→ GIVEN PROBLEM:
Copy out every row below, substituting "Groups" for "Communities" and leaving everything else unchanged.

→ DATASET EXCERPTS:
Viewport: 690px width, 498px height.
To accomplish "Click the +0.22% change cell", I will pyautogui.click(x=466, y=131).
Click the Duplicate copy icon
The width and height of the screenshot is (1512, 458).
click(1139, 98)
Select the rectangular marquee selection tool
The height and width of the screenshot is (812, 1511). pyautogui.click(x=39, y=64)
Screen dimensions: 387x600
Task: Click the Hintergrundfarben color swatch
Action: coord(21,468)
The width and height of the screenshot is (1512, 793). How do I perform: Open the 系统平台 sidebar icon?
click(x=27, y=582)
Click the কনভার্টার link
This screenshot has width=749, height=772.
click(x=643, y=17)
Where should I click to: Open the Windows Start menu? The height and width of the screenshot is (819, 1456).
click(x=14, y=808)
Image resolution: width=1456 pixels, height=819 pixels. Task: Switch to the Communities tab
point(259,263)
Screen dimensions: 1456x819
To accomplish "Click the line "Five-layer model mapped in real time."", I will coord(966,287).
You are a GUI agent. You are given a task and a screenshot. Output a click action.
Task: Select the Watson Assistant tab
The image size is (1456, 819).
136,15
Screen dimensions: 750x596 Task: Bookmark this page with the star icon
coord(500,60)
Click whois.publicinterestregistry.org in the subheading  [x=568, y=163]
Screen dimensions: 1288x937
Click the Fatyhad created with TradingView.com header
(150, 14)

→ EXERCISE SOLUTION:
Viewport: 690px width, 498px height.
To accomplish "Click the +0.22% change cell", I will pyautogui.click(x=466, y=131).
Click the Duplicate copy icon
The width and height of the screenshot is (1512, 458).
click(1139, 98)
Select the rectangular marquee selection tool
The height and width of the screenshot is (812, 1511). pyautogui.click(x=39, y=64)
Screen dimensions: 387x600
Task: Click the Hintergrundfarben color swatch
Action: coord(21,468)
The width and height of the screenshot is (1512, 793). How do I perform: Open the 系统平台 sidebar icon?
click(x=27, y=582)
Click the কনভার্টার link
This screenshot has width=749, height=772.
click(x=643, y=17)
Where should I click to: Open the Windows Start menu? The height and width of the screenshot is (819, 1456).
click(x=14, y=808)
Image resolution: width=1456 pixels, height=819 pixels. Task: Switch to the Groups tab
point(259,263)
Screen dimensions: 1456x819
To accomplish "Click the line "Five-layer model mapped in real time."", I will coord(966,287).
You are a GUI agent. You are given a task and a screenshot. Output a click action.
Task: Select the Watson Assistant tab
The image size is (1456, 819).
136,15
Screen dimensions: 750x596 Task: Bookmark this page with the star icon
coord(500,60)
Click whois.publicinterestregistry.org in the subheading  [x=568, y=163]
Screen dimensions: 1288x937
Click the Fatyhad created with TradingView.com header
(150, 14)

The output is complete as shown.